**** Task input
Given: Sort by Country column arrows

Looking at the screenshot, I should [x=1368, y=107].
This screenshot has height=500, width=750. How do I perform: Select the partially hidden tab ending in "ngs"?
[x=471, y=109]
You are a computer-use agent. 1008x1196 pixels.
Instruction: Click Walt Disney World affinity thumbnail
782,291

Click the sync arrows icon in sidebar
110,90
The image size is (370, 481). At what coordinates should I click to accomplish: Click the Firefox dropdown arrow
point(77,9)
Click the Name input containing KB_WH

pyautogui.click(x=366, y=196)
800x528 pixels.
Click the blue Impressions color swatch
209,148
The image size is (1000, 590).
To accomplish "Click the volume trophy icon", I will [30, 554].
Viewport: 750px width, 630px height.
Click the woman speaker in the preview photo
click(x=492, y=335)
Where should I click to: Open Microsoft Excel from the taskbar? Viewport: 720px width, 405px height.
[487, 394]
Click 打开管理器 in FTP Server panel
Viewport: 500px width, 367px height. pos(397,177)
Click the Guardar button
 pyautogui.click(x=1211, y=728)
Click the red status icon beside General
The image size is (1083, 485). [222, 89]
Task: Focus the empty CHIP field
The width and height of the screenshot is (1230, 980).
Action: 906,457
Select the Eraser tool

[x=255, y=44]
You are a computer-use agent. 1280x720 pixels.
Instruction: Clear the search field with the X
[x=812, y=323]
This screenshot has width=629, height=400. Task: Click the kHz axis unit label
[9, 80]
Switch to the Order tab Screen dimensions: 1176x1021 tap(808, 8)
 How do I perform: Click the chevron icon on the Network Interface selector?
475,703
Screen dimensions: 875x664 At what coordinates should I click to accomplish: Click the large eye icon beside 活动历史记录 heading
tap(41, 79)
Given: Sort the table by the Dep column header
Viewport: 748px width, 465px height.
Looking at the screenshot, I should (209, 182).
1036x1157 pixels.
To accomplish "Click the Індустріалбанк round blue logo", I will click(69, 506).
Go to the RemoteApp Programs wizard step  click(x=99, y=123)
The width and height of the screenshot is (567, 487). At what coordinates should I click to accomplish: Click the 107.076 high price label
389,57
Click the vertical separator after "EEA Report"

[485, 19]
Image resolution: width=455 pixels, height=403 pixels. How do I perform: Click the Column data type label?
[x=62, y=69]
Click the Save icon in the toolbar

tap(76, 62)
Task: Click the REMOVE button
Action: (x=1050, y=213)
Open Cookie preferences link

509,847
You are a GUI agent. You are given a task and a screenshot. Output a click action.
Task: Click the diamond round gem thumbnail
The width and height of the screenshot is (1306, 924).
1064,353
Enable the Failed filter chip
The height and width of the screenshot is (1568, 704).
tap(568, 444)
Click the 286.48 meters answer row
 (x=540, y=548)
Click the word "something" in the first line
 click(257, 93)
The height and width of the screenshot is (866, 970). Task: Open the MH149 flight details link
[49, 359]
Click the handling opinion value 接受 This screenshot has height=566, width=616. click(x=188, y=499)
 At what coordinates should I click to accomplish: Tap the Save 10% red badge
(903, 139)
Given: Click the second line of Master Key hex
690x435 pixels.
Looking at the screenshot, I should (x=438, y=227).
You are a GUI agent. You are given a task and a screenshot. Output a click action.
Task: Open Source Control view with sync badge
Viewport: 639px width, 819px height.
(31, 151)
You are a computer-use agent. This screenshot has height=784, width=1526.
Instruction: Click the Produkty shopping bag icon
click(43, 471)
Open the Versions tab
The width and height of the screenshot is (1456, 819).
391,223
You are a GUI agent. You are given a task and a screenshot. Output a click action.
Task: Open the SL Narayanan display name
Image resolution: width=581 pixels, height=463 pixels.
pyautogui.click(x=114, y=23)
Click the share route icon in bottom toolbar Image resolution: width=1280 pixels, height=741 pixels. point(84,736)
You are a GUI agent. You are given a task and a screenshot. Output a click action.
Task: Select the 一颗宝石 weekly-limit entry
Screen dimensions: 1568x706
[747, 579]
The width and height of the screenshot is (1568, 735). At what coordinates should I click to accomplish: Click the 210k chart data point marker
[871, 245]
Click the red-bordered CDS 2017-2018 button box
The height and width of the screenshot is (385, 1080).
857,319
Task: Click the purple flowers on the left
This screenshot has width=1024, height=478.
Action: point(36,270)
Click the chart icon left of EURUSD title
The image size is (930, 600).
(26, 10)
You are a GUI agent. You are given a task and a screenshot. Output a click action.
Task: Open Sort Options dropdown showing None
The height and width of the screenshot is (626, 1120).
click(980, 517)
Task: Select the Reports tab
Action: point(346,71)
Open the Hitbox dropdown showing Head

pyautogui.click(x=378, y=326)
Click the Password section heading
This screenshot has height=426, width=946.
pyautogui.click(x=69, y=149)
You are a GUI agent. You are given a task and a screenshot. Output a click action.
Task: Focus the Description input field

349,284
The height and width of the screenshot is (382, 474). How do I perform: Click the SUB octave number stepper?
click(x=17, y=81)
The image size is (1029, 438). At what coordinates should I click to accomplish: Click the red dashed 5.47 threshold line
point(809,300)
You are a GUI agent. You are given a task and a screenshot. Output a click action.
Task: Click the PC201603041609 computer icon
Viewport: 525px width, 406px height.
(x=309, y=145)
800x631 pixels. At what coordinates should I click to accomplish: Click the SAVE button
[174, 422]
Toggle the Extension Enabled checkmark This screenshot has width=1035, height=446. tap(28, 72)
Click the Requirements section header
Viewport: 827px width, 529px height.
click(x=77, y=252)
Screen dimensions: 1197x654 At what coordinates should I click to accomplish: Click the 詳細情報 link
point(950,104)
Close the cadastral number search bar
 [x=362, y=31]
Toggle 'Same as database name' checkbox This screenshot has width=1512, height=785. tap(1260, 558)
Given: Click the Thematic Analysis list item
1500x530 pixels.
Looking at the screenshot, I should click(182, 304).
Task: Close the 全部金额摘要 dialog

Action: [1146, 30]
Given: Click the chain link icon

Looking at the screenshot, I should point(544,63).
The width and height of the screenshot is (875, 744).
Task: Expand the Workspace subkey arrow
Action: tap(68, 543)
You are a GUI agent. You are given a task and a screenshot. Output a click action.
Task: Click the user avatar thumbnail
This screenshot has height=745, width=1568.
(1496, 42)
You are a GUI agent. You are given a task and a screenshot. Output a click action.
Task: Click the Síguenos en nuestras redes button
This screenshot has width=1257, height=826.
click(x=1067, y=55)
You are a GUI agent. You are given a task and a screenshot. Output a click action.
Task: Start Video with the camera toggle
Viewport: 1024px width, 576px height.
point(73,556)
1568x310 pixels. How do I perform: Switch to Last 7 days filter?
********
Among the entries above, locate the lines containing "Click the blue Impressions color swatch" and "1036x1157 pixels.", and transcribe exactly those two lines and all lines between.

> _Written response_:
Click the blue Impressions color swatch
209,148
The image size is (1000, 590).
To accomplish "Click the volume trophy icon", I will [30, 554].
Viewport: 750px width, 630px height.
Click the woman speaker in the preview photo
click(x=492, y=335)
Where should I click to: Open Microsoft Excel from the taskbar? Viewport: 720px width, 405px height.
[487, 394]
Click 打开管理器 in FTP Server panel
Viewport: 500px width, 367px height. pos(397,177)
Click the Guardar button
 pyautogui.click(x=1211, y=728)
Click the red status icon beside General
The image size is (1083, 485). [222, 89]
Task: Focus the empty CHIP field
The width and height of the screenshot is (1230, 980).
Action: 906,457
Select the Eraser tool

[x=255, y=44]
You are a computer-use agent. 1280x720 pixels.
Instruction: Clear the search field with the X
[x=812, y=323]
This screenshot has width=629, height=400. Task: Click the kHz axis unit label
[9, 80]
Switch to the Order tab Screen dimensions: 1176x1021 tap(808, 8)
 How do I perform: Click the chevron icon on the Network Interface selector?
475,703
Screen dimensions: 875x664 At what coordinates should I click to accomplish: Click the large eye icon beside 活动历史记录 heading
tap(41, 79)
Given: Sort the table by the Dep column header
Viewport: 748px width, 465px height.
Looking at the screenshot, I should (209, 182).
1036x1157 pixels.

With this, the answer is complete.